One year ago, Andrew Nathan set out on the first leg of a 370-mile, three-day bicycle ride across North Dakota.
One week from now, he’ll return to do the whole thing again – in two days.
But Nathan says his superhuman effort is dwarfed by the work Patriot Assistance Dogs (PAD), the organization he’s pedaling for, does for the region’s servicemembers.
“I just want to have a good ride so we can help veterans and dogs,” Nathan said Wednesday. “I don’t know what could be better.”
A year ago, Nathan raised nearly $35,000 for PAD and received national recognition for his fundraising efforts.
Now, the Hillsboro man is setting his sights higher and pushing himself harder for the organization he believes so much in.
Nathan will set out from the Montana border near Beach, N.D. Aug. 13 and bike to Steele, N.D. – a distance of more than 200 miles – that Friday.
He’ll follow that up with nearly 165 miles Saturday, taking back roads across the state to the Veterans Memorial Bridge in Fargo that evening.
Nathan said he hopes to meet up with fellow cyclists for the final leg of the journey – a 22-mile jaunt from Gordy’s Travel Plaza in Casselton, N.D. to Fargo – to raise awareness for the average of 22 veterans lost each day to suicide.
Ray Pizarro, a board member for PAD and a National Guardsman from Fargo who served a pair of deployments in the early 2000s, said Nathan’s support of PAD is working to bring that number down.
Based out of Detroit Lakes, Minn., PAD has rescued, trained and paired more than 230 therapeutic dogs with veterans – many of whom are readjusting to civilian life – across North Dakota, South Dakota, Iowa, Minnesota and Wisconsin.
Each dog costs roughly $16,000 to train to mitigate mental health issues such as anxiety and depression in veterans.
As of 2020, PAD had not lost a single veteran to suicide once they received a service dog.

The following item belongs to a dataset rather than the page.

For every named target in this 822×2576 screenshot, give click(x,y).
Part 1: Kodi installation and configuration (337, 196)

Pizarro attributed Nathan’s ride last year to helping the organization continue its efforts during a difficult financial year due to COVID-19.
“Drew’s a very humble man,” Pizarro said over the phone Wednesday. “I don’t think enough people outside of the community appreciate the effort that’s being made to raise awareness and funds.”

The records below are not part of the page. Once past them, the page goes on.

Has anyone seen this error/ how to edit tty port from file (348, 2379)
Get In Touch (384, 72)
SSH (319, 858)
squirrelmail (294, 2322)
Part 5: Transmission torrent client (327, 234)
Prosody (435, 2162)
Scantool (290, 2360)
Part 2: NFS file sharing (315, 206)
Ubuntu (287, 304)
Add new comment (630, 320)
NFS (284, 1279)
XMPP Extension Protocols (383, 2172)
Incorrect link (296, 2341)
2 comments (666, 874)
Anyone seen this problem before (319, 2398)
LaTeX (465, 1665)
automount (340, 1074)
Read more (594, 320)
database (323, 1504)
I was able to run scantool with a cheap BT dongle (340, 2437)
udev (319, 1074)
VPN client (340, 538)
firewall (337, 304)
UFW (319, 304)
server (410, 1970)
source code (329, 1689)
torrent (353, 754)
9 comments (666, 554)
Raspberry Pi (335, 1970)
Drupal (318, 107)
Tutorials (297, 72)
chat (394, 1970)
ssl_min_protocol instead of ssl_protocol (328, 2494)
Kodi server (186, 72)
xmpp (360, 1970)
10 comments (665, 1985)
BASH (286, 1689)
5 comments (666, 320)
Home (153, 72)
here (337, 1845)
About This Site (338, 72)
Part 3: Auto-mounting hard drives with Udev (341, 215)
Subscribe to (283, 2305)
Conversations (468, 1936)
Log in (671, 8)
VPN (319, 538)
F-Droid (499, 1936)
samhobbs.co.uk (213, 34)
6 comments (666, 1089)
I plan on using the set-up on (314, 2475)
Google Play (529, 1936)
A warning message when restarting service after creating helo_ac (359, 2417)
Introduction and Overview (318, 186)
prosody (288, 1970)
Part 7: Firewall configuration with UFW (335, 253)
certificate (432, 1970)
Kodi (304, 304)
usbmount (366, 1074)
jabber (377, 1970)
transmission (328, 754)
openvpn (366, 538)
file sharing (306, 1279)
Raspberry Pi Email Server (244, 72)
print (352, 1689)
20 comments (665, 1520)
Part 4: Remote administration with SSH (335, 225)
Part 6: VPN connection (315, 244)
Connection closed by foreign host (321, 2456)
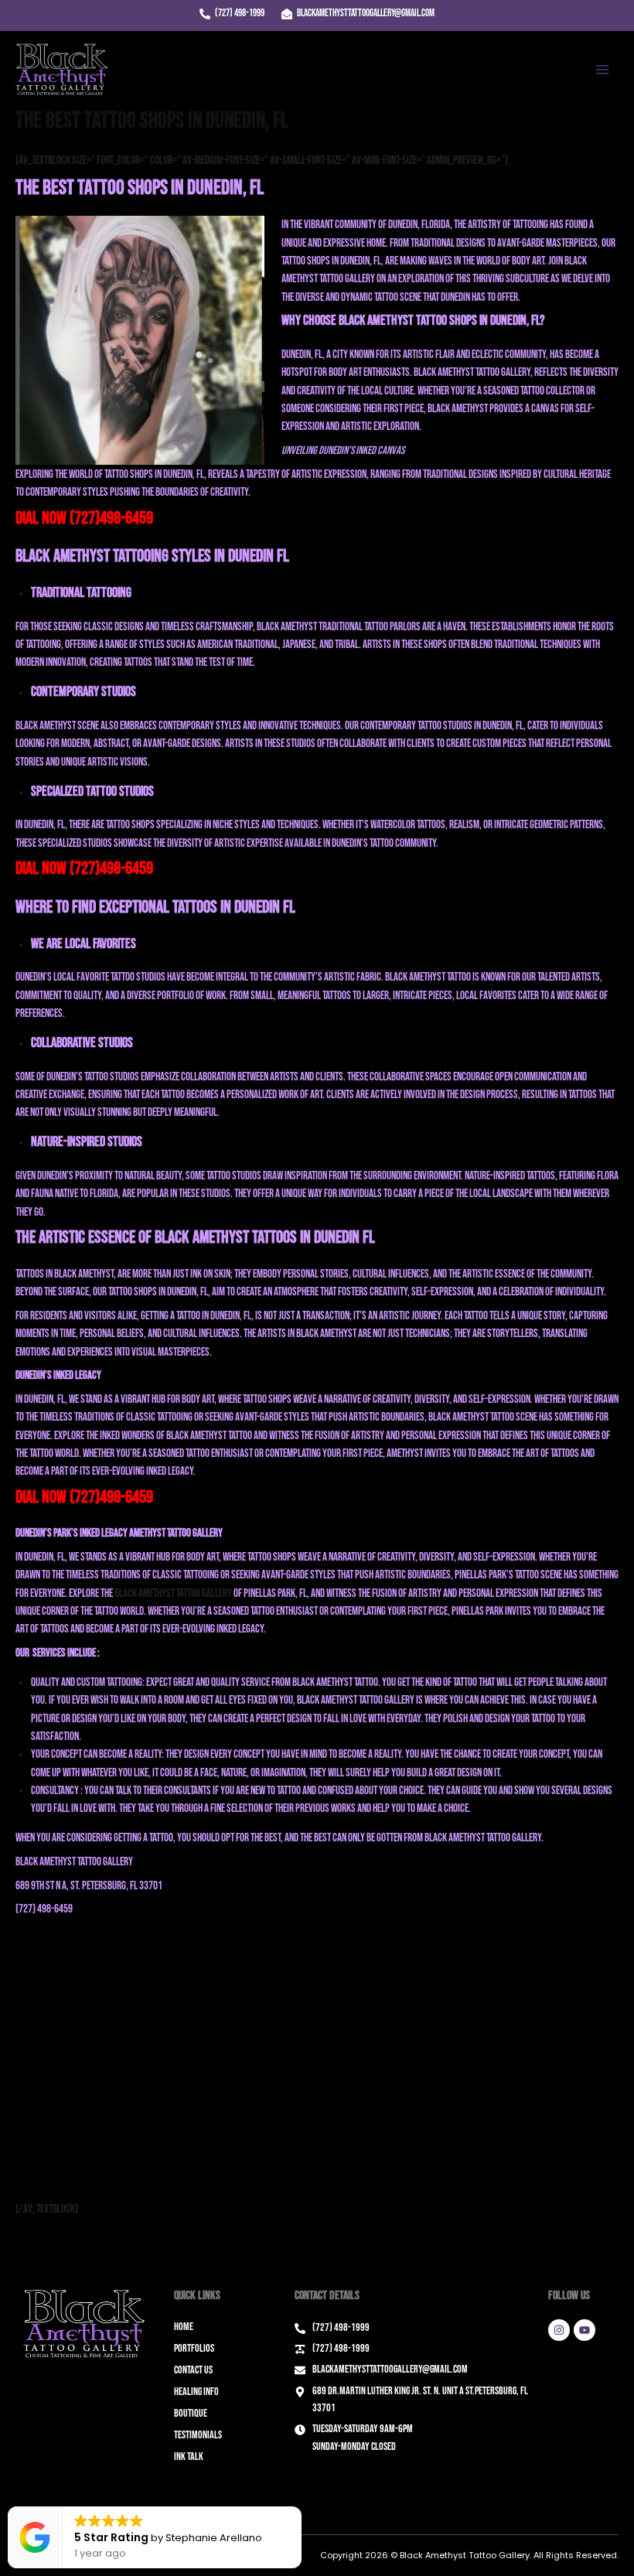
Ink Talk (188, 2456)
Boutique (190, 2413)
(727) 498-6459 (44, 1909)
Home (183, 2326)
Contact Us (193, 2369)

Nathan is hoping to raise even more money for PAD this year, and hopes pushing himself harder will inspire more to donate.
A 22-year serviceman and instructor with the U.S. Army and Army Reserves, Nathan has taken his warrior mentality to his training over the past year.
He said he barely made it through last year’s ride, which featured hot temperatures, headwinds and a downpour over the final 50 miles of his ride.
To add insult to injury, he had to repair his bike 25 miles away from Fargo.
“It was raining so hard that cars were pulling over underneath the overpasses, and then all of a sudden I blew a tire,” Nathan said.
“My son wanted to end the ride with me, but we had to cannibalize his bike and put his wheel on my bike,” he added. “Then the moment I get into Fargo and I finish, no rain.”
Over the past year, Nathan has upped his training and preparation for next week’s ride.
He’s invested in better biking shoes, better clothing and he says his mind and his body are ready for this challenge.
“I rode 370-some miles in tennis shoes last year,” Nathan said. “I’m in much better physical condition and much more mentally prepared.
“I’m really laying it on the line this year.”
Pizarro will follow Nathan in a support vehicle once again and serve as a manager for the event.
The Fargo man, who will be posting routine Facebook updates and live video from the ride, said Nathan has served as an inspiration for many – especially those veterans who have been helped by PAD.
“They saw a guy who’s not a traditional cyclist – a guy who served his country like anyone else,” Pizarro said. “They’re inspired that one person would want to put himself through so much pain and endurance for an organization he believes in already.”
Nathan doesn’t see himself as special for what he’s doing. In fact, he wants more to join in the experience and support PAD.
He is encouraging others to join in for segments of the journey and hopes for multiple riders to meet him in Casselton for the final leg of the ride.
“If there are people who want to ride along, everyone’s welcome,” he said. “It just helps out with the morale.
“I’m just one little thing, and when my ride is done, it’s done, but PAD is remembered,” Nathan added. “PAD is what needs to be remembered.”